Discussions / War Against Ukraine

Tuesday, February 28, 2023

They Told You So

From early 2014, as the Euromaidan Revolution unfolded, Ukraine’s citizens were forced to respond to countless editorials and articles in western publications, all of which assumed that they were a divided country: eastern and western regions, Russian and Ukrainian speakers, pro- and anti-Russians. Remember all those maps neatly showing fissures and dividing lines? Journalists who visited Kyiv already knew what they were expected to write. As they drank coffee on Independence Square they only posed questions about supposed neo-Nazis, antisemitism, and the possibility of ethnic violence. No amount of explanation could shake their belief in these phantoms. How foolish this looks today! How little interest journalists showed in warnings of Russia’s infiltration, manipulation, and aggression! These warnings were dismissed as the obsession of local nationalists. Putin’s speech last week prior to the invasion of February 24 made his genocidal intent clear: neither Ukraine not its people, in his mind, have a right to exist. The signs, however, had been there much earlier.

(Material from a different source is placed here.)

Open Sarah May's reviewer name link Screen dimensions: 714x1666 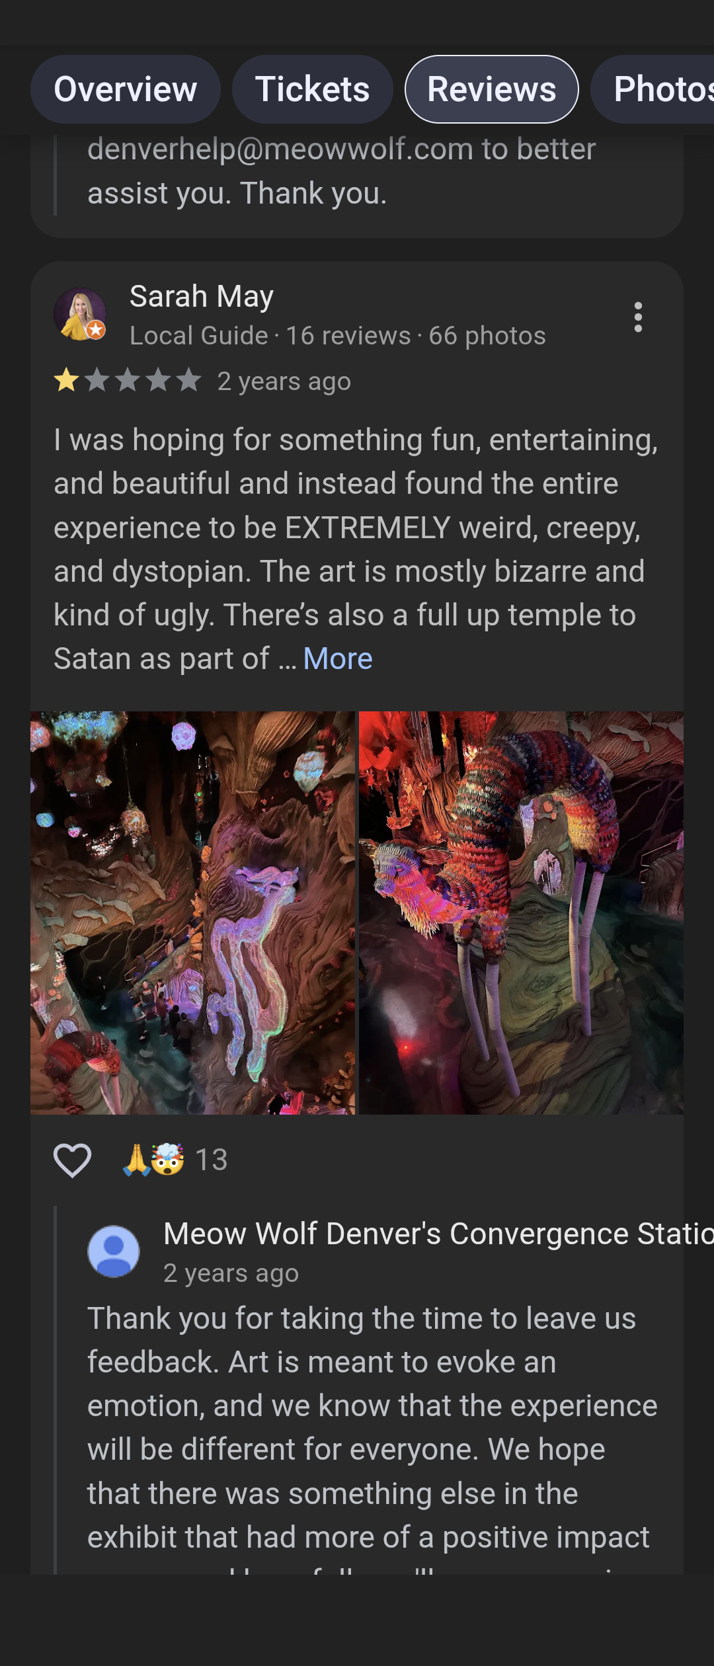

            This week the accusations of neo-Nazis and victimized Russian speakers suddenly look ridiculous. Obviously they were part of the Kremlin’s disinformation playbook, required to manipulate foreign and domestic media. In the last few days the vast majority of Ukrainians, whatever language they speak, whatever their race, religion, or political views, have put up a strong resistance to a brutal invader who is killing them and destroying their society. President Volodymyr Zelensky, who is of Jewish origin and whose family died during the Holocaust, has performed admirably with the support of the entire citizenry.

            But why did it take eight years for the penny to drop? Why were western politicians and opinion-makers unable to hear what Ukrainians were telling them? Why did analysts and professors of Russian studies remain silent, or speak only about Putin’s legitimate concerns, his grievances over NATO expansion, Russia’s security concerns and sense of humiliation after the Soviet state collapsed? No NATO country ever threatened Russia. Today even Sweden and Finland are considering joining; they too have security concerns. And if Ukraine’s security had been considered, an earlier stress on deterrence would have prevented the present situation. We are now dealing with a much more dangerous world and an individual accustomed to ignoring international rules and agreements. But should this not have been clear after the invasions of Crimea and the Donbas in 2014? After the shooting down of the Malaysian Airlines flight, the Polonium poisonings in the UK, the cheating at the Olympic games, the interference in American elections, and the massive cyber attacks against governments and banks?

            Ukrainians already knew whom they were dealing with when Putin tore up the Budapest Memorandum of 1994, at which Kyiv gave up its nuclear arsenal in exchange for security guarantees from the US, UK and Russia. Ironically Putin is now threatening both Ukraine and the west with nuclear strikes. So, yes, Ukrainians have a right to say “We told you so.”